## TASK GOAL
Count lines, not occurrences: report how many lines in the records hold the string "vesti", and nothing else.

## Saved data entries
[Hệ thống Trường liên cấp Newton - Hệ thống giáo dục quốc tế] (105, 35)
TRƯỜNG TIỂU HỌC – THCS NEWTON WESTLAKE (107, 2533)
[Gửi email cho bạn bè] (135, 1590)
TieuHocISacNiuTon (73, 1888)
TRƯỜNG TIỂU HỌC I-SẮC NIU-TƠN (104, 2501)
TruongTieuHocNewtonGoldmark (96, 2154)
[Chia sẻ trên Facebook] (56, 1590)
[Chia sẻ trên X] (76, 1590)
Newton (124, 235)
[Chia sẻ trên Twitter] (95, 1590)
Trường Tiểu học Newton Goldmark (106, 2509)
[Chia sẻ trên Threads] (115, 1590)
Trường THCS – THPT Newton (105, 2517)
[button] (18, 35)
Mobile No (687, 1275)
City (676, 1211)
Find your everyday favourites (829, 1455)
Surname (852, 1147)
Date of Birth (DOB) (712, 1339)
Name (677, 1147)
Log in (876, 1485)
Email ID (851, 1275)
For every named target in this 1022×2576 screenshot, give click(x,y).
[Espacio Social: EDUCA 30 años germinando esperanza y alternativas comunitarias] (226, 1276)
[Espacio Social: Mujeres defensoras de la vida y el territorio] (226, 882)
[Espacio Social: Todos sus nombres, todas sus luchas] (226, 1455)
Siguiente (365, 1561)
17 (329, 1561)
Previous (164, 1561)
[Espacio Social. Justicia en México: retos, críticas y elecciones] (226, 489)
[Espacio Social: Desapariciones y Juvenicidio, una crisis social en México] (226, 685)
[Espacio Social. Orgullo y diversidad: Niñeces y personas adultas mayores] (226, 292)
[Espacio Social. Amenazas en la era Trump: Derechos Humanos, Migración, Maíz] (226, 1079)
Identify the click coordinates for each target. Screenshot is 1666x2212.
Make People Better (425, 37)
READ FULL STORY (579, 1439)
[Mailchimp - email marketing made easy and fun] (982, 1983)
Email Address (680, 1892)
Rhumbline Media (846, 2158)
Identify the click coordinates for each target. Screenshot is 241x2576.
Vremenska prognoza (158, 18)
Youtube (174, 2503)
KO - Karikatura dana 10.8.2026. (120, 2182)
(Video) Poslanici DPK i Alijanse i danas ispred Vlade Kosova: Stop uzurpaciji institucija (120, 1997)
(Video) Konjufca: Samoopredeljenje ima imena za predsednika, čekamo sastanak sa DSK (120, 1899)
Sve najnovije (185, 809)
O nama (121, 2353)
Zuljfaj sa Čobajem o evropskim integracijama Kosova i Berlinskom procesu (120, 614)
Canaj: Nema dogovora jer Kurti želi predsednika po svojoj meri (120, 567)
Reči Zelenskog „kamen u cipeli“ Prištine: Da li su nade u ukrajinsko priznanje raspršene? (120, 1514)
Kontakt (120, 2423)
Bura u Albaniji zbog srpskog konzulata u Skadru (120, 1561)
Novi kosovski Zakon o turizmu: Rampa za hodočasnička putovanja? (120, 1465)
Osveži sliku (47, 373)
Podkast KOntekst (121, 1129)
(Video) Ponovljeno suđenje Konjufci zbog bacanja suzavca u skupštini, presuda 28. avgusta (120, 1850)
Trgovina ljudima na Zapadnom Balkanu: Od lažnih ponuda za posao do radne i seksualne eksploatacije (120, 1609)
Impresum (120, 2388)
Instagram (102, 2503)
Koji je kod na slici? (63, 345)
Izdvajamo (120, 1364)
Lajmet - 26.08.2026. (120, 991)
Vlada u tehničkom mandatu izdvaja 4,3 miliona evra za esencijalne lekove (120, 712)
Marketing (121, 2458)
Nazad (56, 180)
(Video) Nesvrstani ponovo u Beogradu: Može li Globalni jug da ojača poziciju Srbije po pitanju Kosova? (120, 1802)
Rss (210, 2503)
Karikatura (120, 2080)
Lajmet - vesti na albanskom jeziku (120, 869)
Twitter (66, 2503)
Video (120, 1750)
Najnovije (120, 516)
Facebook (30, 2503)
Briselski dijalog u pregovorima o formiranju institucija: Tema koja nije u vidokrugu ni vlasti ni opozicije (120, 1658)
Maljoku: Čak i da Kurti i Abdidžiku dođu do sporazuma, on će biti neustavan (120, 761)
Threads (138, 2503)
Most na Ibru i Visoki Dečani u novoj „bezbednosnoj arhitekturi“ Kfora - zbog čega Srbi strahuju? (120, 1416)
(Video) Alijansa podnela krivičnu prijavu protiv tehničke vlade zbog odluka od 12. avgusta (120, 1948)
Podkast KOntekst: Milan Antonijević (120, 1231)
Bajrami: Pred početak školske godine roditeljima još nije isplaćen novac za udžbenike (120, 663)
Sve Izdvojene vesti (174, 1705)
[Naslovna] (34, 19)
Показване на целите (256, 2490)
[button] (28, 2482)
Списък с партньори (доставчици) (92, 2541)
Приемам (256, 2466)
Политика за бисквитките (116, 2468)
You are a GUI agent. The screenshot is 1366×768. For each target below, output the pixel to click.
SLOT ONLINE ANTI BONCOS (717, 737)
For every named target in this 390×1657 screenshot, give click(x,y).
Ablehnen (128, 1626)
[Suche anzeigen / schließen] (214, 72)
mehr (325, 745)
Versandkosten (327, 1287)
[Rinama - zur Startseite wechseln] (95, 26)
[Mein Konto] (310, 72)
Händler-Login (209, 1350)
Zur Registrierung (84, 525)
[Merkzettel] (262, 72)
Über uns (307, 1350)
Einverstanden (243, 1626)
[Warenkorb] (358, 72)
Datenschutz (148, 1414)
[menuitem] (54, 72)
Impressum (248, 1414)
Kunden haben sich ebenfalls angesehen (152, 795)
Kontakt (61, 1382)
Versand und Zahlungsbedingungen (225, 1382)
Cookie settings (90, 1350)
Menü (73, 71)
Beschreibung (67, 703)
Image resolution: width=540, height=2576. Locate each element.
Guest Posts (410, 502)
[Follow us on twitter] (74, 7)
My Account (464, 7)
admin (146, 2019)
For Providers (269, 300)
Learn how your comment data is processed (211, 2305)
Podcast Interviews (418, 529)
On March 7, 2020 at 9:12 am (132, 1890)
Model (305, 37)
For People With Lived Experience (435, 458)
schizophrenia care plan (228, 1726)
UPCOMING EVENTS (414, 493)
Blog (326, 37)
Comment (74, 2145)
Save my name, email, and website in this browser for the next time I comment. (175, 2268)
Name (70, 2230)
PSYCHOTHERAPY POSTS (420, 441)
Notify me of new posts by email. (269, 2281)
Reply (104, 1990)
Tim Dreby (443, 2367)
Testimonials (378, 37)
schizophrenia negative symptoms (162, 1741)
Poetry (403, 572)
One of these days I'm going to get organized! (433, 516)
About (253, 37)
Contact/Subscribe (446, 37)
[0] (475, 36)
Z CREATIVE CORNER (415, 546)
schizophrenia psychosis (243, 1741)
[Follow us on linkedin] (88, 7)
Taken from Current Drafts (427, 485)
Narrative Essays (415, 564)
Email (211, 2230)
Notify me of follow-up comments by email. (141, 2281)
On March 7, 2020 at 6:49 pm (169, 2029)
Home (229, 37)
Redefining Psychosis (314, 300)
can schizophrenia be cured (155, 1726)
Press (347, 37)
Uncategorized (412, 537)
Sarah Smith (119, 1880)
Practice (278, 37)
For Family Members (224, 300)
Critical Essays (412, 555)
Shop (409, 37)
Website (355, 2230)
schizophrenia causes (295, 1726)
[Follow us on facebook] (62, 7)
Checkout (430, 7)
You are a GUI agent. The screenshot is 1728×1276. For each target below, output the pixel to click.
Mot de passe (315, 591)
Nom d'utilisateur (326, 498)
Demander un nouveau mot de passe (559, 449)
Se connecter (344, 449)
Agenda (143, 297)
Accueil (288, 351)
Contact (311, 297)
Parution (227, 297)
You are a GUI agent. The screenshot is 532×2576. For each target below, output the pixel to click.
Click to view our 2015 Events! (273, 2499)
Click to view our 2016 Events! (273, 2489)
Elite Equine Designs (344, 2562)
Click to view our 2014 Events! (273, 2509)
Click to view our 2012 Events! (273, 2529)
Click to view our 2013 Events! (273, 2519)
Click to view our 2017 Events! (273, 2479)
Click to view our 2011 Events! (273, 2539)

## PROBLEM SOLUTION
2